Step 1 is a parallel operation (inserting records into the temp table in parallel via multiple connections). Step 2, on the other hand, updates the entire dataset in one single big SQL statement as opposed to dividing the work into smaller chunks to be carried out in parallel.
So in this approach, a “sequential” operation follows a parallel operation.
Approach IV
Only 1 step: Issue the Update statement one by one for each record individually from all the partitions.
There are multiple concurrent open database connections, one for each partition. Each of these connections executes the Update statements for its partition in parallel with other partitions.
Thus, this approach is a fully parallel operation throughout.
Discussion
Both approaches ultimately share the same bottleneck: the single target database server. While approach IV is fully parallel, it fundamentally executes many “small” statements separately, one record at a time. In approach III, on the other hand, although the main work is carried out in one single “large” bulk statement that updates all records, the MySQL engine should be optimized to handle this use case generally well. Thus, how these two approaches fare might depend on various factors, workload characteristics, runtime conditions, and aspects specific to the environment and system configurations.
Tests’ Dimensions
A set of tests was conducted to get a sense of the Performance of the two approaches relative to each other. They were also designed to examine their Scalability characteristics (and perhaps where their limit might lie). Because operationally, in some sense, the significant difference between these approaches is their level of parallelism, one dimension of the tests to contrast their Performance is the level of parallelism. On the other hand, when concerning Scalability, we care about the load, or the size of the dataset. Thus, the tests have these 2 controlled dimensions:
- Level of parallelism: the updateDF’s number of partitions, which translates to the number of cores and nodes required in the Spark cluster.
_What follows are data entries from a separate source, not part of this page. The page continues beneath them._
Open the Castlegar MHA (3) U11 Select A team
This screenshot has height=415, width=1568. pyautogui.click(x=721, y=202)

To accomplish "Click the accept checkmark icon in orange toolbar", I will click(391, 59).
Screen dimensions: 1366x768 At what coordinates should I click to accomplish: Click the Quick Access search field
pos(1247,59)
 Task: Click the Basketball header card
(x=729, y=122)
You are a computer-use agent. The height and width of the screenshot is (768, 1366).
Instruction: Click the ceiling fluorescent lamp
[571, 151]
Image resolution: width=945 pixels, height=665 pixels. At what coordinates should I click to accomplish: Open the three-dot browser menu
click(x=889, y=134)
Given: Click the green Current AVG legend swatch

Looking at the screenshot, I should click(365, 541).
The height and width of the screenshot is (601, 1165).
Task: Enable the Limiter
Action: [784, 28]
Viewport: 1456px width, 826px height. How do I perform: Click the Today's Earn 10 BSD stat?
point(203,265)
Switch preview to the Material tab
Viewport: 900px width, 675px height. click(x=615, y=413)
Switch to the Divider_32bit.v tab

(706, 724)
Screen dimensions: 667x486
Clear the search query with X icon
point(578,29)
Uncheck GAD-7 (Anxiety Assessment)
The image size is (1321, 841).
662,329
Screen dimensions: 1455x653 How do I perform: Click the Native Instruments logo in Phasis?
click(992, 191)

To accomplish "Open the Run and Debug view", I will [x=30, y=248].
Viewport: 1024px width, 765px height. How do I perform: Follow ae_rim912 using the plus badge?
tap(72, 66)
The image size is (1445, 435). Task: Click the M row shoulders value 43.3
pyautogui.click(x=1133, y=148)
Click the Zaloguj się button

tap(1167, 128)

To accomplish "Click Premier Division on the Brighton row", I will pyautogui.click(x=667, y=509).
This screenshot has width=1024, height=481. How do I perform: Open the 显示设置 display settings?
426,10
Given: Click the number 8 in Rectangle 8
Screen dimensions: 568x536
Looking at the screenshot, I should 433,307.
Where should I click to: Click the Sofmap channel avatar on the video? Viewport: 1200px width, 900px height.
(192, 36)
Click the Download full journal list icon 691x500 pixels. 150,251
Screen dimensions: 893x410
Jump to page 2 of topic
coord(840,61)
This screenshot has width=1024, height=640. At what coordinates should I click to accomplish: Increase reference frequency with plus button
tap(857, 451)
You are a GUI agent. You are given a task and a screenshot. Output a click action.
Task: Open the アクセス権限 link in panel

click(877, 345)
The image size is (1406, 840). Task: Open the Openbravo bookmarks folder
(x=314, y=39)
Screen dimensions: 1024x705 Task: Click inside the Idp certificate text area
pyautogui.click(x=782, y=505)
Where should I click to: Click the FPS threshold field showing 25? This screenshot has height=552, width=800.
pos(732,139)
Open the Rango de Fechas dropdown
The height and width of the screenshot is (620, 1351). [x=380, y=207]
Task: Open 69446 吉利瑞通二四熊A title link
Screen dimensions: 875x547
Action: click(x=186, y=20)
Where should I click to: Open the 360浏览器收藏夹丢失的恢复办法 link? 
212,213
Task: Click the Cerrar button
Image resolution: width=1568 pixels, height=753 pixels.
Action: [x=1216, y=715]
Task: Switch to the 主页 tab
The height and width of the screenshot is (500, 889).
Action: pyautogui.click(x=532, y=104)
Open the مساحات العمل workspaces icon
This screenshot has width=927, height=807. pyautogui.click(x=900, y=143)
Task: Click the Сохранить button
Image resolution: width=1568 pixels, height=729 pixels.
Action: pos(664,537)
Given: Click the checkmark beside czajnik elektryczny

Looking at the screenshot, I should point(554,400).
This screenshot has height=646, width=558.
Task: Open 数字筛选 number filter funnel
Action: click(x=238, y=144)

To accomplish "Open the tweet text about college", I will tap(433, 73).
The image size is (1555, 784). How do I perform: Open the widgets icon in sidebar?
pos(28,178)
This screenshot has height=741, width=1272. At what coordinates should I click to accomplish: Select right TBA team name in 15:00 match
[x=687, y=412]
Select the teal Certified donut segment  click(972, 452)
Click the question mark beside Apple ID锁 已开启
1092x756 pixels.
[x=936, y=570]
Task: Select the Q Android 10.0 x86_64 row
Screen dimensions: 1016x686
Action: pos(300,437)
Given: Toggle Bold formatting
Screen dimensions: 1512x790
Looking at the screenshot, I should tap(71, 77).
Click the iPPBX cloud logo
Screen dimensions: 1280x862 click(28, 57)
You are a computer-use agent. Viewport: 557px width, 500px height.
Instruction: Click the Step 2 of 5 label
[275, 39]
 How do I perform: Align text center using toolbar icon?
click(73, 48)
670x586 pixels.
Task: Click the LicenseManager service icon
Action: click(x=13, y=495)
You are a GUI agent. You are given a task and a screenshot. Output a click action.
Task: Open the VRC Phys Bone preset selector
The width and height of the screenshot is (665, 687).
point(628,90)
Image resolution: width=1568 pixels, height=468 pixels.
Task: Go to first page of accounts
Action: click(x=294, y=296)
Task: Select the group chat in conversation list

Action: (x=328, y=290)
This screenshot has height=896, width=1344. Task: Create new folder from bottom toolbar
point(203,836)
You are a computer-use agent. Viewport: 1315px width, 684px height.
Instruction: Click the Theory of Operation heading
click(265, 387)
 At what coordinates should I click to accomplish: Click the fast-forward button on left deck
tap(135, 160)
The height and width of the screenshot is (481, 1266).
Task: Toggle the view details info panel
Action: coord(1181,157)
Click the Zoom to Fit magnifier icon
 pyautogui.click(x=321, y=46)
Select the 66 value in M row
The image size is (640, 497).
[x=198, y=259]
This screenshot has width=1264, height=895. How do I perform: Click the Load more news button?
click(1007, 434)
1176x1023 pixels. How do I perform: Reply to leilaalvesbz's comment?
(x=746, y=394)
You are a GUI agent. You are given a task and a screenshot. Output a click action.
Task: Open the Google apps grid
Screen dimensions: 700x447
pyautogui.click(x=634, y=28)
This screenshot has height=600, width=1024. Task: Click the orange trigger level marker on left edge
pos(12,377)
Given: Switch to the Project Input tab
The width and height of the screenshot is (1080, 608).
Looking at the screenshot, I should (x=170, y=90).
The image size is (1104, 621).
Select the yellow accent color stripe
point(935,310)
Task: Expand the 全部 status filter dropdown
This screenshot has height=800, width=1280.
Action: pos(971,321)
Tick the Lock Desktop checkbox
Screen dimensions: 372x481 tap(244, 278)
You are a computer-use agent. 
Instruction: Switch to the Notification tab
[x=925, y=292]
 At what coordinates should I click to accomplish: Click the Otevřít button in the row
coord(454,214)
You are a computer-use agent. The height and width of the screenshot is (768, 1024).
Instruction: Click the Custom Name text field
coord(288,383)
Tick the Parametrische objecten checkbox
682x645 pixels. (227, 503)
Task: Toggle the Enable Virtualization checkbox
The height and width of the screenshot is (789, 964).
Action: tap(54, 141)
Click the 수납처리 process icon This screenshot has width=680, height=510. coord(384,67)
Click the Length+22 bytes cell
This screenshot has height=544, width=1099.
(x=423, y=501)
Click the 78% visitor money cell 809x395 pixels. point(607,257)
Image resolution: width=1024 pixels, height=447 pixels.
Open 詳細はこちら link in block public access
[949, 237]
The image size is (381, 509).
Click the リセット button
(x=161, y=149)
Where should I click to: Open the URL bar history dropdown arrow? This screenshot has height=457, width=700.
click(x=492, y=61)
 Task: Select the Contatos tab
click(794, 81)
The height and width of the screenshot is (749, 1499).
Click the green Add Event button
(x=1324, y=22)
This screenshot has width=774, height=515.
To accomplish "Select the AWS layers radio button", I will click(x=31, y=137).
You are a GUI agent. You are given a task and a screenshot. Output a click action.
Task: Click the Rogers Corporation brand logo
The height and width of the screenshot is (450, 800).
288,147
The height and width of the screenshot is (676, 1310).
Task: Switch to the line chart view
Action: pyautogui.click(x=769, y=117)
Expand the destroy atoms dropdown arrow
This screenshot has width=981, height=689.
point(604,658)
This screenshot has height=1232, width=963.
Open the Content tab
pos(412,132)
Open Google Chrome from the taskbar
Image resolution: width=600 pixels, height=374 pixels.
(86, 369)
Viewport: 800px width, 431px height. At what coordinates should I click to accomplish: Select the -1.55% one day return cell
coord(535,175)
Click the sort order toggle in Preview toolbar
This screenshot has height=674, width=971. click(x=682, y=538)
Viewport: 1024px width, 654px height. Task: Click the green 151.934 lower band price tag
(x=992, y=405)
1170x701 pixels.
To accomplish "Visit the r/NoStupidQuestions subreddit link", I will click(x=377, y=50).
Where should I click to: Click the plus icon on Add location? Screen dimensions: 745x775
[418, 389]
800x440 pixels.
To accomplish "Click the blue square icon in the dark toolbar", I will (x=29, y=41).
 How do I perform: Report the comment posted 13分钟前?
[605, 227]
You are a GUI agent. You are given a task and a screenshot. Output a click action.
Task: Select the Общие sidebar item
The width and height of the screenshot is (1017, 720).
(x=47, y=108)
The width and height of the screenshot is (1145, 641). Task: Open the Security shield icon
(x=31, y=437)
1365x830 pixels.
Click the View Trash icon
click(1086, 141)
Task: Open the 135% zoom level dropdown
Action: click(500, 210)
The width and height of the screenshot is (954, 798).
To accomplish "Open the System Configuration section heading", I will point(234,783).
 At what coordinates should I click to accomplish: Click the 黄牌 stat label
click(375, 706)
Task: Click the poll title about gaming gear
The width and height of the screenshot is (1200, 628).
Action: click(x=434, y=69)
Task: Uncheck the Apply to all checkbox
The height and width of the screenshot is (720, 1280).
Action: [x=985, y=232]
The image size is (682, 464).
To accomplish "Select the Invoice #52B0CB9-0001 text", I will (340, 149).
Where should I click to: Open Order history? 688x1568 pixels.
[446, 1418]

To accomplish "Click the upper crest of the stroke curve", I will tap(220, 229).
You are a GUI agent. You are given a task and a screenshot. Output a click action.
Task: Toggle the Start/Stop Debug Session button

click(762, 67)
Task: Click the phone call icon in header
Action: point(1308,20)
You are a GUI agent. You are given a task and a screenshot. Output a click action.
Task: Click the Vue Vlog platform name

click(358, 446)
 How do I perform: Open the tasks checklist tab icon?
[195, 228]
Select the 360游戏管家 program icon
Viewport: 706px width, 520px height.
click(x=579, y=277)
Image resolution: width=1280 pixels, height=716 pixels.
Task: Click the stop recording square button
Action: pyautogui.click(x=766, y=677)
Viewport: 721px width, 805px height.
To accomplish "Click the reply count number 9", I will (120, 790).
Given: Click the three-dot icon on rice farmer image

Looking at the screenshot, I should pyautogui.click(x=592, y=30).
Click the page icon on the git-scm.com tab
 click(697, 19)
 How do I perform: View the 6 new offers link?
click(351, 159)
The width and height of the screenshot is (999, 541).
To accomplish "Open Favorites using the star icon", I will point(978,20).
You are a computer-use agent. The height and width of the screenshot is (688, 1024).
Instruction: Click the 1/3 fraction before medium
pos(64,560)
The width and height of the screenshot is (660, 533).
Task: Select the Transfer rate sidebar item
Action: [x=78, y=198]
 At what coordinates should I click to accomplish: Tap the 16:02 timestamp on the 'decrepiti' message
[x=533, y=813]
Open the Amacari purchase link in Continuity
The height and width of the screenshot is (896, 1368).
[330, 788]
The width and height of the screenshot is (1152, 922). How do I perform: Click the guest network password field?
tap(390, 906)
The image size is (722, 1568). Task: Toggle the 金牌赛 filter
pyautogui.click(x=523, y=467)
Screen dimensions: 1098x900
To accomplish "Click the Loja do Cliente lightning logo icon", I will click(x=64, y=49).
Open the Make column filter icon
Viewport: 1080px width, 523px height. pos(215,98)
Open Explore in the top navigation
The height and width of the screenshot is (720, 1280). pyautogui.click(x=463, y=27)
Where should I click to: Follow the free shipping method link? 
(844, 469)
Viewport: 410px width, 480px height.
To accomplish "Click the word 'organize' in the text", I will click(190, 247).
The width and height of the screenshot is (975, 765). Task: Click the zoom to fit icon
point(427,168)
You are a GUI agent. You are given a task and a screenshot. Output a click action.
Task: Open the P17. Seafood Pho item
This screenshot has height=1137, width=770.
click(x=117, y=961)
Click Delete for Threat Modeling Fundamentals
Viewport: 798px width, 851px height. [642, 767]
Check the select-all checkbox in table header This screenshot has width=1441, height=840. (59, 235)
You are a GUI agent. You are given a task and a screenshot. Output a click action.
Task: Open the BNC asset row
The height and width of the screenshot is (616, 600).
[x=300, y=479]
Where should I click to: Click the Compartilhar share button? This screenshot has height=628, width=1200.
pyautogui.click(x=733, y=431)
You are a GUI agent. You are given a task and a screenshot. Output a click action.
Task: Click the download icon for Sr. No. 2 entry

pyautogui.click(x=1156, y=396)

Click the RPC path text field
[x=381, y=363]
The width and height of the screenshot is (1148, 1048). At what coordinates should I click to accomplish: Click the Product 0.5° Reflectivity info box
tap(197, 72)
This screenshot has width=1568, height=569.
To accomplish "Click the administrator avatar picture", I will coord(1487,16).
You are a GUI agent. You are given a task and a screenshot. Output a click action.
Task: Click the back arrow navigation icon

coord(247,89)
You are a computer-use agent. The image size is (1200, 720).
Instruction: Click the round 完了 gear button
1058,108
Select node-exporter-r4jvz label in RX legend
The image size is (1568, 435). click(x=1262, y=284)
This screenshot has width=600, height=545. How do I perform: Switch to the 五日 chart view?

This dimension also dictates the number of open concurrent connections to the MySQL server (for step 1 of approach III, and the entirety of approach IV).
- Dataset’s size: the total number of records in the dataset to be updated.
Tests’ Method
First, determine the reasonable range for each of the 2 dimensions. Then, fix one dimension at a reasonable value within its range, and vary the other dimension in its determined range, conducting the tests along the way. Do this for both dimensions. Each test measures the time elapse of the write operation, which is the measure most readily and conveniently available. This means for approach III, the tests measure the time elapse for the steps 1 and 2 separately.
The range for the Level of Parallelism is determined to be at concrete discrete points from a few to more than 100 partitions. The range for the Dataset Size is determined to be at concrete discrete points from tens to a few million records.
The fixed value for the Level of Parallelism is determined to be a number that is not too small to obscure the Performance difference between the two approaches, and not too large to put the lower range of the Dataset Size in too underutilization.
The fixed value for the Dataset Size is determined to be a number that is not too small to put the higher range of the Level of Parallelism in too underutilization, and not too large to avoid overwhelming the lower range of the Level of Parallelism.
If these tests are to be re-conducted, we might need to revisit all these parameters.
Assessment of Tests’ Results
To have a sense of the relative Performance between the two approaches, compare their results in the same test configuration (same setting for the 2 dimensions).
For a given approach, to have a sense of its Scalability, compare its results across different test configurations. For instance, when fixing the Level of Parallelism and varying the Dataset Size, observe to see if Performance varies proportionally and vice versa.
The tests’ results themselves, as explained earlier, were deemed not entirely satisfactory. If these tests are to be re-conducted, the new results might be presented later.